Promotional mailer for Ciba, designed and illustrated by Jerome Snyder, 1950s.
It’s no secret the pharmaceutical industry has always been big business, dating back to its inception in the late 20th century. But what’s not as well known, perhaps, is the cozy relationship between some of history’s most celebrated designers and their extensive involvement in the early marketing of brand-name drugs, as Creative Review‘s Patrick Burgoyne points out:
Herb Lubalin created some of his most influential work while working for Sudler & Hennessey, an advertising agency which specialised in pharmaceutical marketing. He was not alone. Other design and advertising luminaires, including Franco Grignani, Lester Beall, Paul Rand and Will Burstin, all worked for drugs companies.

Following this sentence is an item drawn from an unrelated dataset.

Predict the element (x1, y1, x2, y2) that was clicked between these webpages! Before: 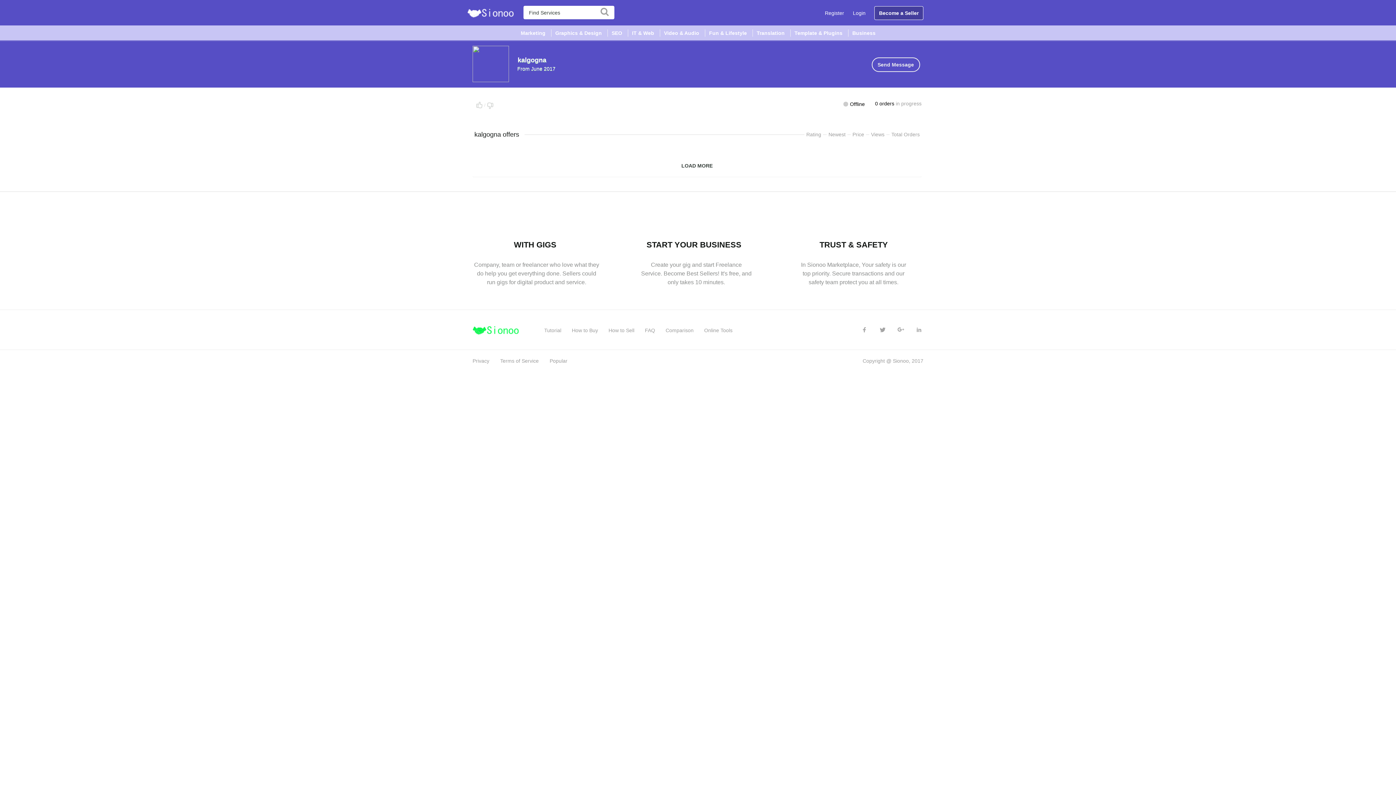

More than an historical footnote, the relationship between designers and big pharma points to some early questions of ethical conduct related to the industry, a detail Burgoyne addresses: “As the organisers (curator Alexander Tochilovsky and coordinator Emily Roz) put it, this was a time when ‘the marketing of brand name drugs to the consumer marked a paradigm shift in medicine away from physicians and into the hands of pliable public opinion.’ Suddenly, patients were asking their doctors for particular drug brands, swayed by major ad campaigns.”
Next month, the work of the aforementioned designers will be on display as part of an exhibition titled Pharma at Cooper Union’s Lubalin Center. Such an exhibition makes you wonder if, 50 years from now, we’ll all be filing in to Cooper Union again to gaze at the packaging designs for drugs like Cialis, Lipitor, Prevacid, and Lexapro. If we’re lucky, the answer’s no.